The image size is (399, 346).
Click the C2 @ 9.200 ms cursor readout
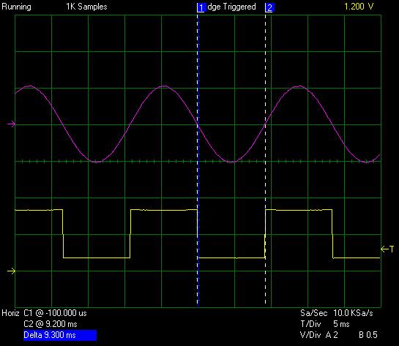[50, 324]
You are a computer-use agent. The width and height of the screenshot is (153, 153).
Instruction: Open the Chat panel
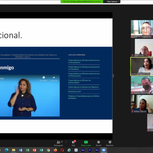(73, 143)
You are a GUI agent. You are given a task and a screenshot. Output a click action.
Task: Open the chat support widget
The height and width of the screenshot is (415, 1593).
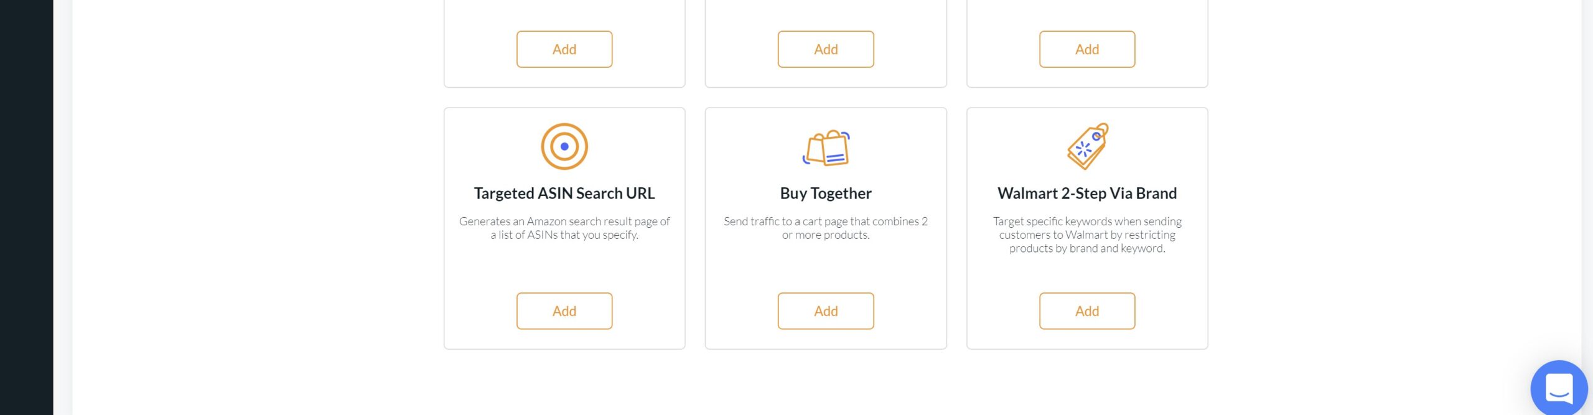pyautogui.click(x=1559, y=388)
::::::
* TASK: Render every line of the data above as a numbered list, omitting blank lines and leaving out the pictures.

* EXERCISE ANSWER:
1. The image size is (399, 346).
2. Click the C2 @ 9.200 ms cursor readout
3. [50, 324]
4. You are a computer-use agent. The width and height of the screenshot is (153, 153).
5. Instruction: Open the Chat panel
6. (73, 143)
7. You are a GUI agent. You are given a task and a screenshot. Output a click action.
8. Task: Open the chat support widget
9. The height and width of the screenshot is (415, 1593).
10. pyautogui.click(x=1559, y=388)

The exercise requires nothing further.